Extrait fourni ->
============================================================

Abdoulaye Sadji est l’une des figures majeures de la littérature et de la pensée sénégalaises du XXᵉ siècle. Écrivain, pédagogue, intellectuel engagé, il a consacré sa vie à son peuple, à son émancipation intellectuelle et morale, et à la transmission d’une mémoire africaine digne, lucide et profondément humaine.
Disparu brutalement le 25 décembre 1961, au sommet de sa carrière littéraire, il laisse derrière lui une œuvre puissante et inachevée, à l’image d’une vie interrompue trop tôt. Soixante-quatre ans après sa mort, sa parole continue d’interroger, de déranger et d’éclairer.
Si la date exacte de naissance d’Abdoulaye Sadji, en 1910, demeure inconnue, le 25 décembre s’est imposé comme un repère mémoriel fort.
Cette date marque non seulement sa disparition, mais aussi la violence d’un arrachement : celui d’un homme dont les projets, les combats et les espérances ont été brutalement interrompus à l’aube des indépendances africaines.
En 1960, le Sénégal accède à la souveraineté. Pour lui, cet événement historique ouvrait un champ immense de responsabilités et de défis. Il comptait y répondre avec le courage, la rigueur morale et l’engagement intellectuel qui avaient guidé toute son existence.
Abdoulaye Sadji fut un vivant paradoxal, à la fois profondément enraciné dans sa culture et résolument ouvert.

============================================================

Données enregistrées ->
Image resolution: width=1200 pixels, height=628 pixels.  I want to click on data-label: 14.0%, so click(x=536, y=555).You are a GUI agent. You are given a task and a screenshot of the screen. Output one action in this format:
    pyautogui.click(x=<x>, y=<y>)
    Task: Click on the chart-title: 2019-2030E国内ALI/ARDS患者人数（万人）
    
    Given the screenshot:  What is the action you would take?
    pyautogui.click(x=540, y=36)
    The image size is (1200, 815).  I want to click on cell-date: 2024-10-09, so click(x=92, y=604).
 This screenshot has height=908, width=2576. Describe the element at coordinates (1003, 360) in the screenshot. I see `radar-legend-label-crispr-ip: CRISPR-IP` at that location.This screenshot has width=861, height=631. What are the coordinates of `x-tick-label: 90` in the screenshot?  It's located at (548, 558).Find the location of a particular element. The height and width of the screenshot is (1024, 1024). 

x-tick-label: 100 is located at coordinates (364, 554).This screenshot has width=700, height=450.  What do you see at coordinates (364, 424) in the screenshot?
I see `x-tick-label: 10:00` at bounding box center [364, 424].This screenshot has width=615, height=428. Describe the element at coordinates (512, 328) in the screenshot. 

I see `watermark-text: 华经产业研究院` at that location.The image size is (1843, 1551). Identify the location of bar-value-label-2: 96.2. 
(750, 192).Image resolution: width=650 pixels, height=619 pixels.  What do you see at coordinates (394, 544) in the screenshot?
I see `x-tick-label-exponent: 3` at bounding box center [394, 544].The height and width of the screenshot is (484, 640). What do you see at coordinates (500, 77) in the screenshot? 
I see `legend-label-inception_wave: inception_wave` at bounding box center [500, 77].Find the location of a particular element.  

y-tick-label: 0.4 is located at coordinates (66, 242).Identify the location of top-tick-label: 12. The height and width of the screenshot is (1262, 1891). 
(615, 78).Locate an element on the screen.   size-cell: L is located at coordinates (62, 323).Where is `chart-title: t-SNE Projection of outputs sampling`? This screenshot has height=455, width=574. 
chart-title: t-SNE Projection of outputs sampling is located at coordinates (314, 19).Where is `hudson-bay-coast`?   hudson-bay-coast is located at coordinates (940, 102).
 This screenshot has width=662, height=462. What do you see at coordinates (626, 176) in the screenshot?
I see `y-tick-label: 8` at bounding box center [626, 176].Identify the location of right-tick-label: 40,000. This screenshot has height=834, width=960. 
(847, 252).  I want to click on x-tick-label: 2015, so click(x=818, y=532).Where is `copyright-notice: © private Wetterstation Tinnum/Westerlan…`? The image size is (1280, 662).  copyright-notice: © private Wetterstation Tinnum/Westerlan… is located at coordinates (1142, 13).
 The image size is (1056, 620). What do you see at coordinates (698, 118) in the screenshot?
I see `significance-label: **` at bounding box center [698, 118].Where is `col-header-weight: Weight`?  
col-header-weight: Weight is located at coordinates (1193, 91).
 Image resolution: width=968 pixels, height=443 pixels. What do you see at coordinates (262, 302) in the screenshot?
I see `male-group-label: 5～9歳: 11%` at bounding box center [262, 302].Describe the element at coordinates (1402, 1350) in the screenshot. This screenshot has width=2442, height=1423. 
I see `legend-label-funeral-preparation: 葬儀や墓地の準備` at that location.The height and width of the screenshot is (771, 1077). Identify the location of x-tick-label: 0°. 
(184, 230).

============================================================

Actions à mener ->
a - Imprimez tout le passage du texte sur Abdoulaye Sadji, de « Si la date exacte » jusqu'à « des indépendances africaines. ».
b - Le texte sur Abdoulaye Sadji confirme-t-il chacune de ces affirmations ? Répondez par oui ou par non, en citant les mots décisifs du texte. (i) Abdoulaye Sadji est mort le 25 décembre 1961. (ii) La date exacte de naissance d'Abdoulaye Sadji est connue. (iii) Le Sénégal accède à la souveraineté en 1960.
c - Reprenez le texte sur Abdoulaye Sadji là où il s'arrête, s'il vous plaît.
Les items forment un matériau distinct du texte sur Abdoulaye Sadji.

Réponses ->
a -
Si la date exacte de naissance d’Abdoulaye Sadji, en 1910, demeure inconnue, le 25 décembre s’est imposé comme un repère mémoriel fort.
Cette date marque non seulement sa disparition, mais aussi la violence d’un arrachement : celui d’un homme dont les projets, les combats et les espérances ont été brutalement interrompus à l’aube des indépendances africaines.

b -
(i) Oui : « Disparu brutalement le 25 décembre 1961 ».
(ii) Non : « Si la date exacte de naissance d’Abdoulaye Sadji, en 1910, demeure inconnue ».
(iii) Oui : « En 1960, le Sénégal accède à la souveraineté. »

c -
Fils de marabout, érudit en matière religieuse, il refusa pourtant les carcans dogmatiques et les conformismes figés. Ses alliances humaines, intellectuelles et spirituelles, parfois métissées et interreligieuses, lui valurent l’hostilité de certaines autorités religieuses locales.
Du côté colonial, il incarnait une menace plus grave encore : celle de l’émancipation intellectuelle, culturelle, sociale et politique des peuples noirs. Il était la preuve vivante qu’un Africain pouvait penser, écrire, transmettre et contester sans demander la permission.
Ses œuvres les plus marquantes resteront à jamais Maimouna et Nini la mulâtresse, témoignant de son regard aigu sur les fractures sociales, les tensions identitaires et les contradictions d’une société coloniale en mutation, où se croisent domination, métissage, quête de dignité et aspiration à l’émancipation.